From the entries below, copy every line that holds the word "accomplish".

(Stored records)
"""
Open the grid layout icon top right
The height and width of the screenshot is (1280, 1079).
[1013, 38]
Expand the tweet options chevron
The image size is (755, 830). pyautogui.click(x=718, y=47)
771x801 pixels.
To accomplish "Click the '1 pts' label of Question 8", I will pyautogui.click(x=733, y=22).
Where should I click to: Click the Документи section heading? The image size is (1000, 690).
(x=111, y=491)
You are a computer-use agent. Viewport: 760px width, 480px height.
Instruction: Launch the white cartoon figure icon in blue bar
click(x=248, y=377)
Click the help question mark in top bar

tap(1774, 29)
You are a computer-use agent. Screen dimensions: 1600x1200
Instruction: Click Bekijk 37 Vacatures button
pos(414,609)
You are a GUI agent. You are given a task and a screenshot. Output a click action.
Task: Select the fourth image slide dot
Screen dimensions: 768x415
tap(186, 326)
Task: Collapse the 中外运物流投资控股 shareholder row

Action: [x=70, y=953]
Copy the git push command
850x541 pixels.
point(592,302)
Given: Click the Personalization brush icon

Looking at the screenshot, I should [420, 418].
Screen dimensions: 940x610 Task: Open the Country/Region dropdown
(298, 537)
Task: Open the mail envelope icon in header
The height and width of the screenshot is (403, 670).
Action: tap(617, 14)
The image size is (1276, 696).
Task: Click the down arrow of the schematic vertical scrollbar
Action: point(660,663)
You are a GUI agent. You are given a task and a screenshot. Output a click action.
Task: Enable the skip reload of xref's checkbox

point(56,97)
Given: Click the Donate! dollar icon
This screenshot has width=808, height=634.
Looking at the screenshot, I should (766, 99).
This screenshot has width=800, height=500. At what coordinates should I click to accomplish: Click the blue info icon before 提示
"""
▶ ANSWER SECTION
To accomplish "Click the '1 pts' label of Question 8", I will pyautogui.click(x=733, y=22).
This screenshot has width=800, height=500. At what coordinates should I click to accomplish: Click the blue info icon before 提示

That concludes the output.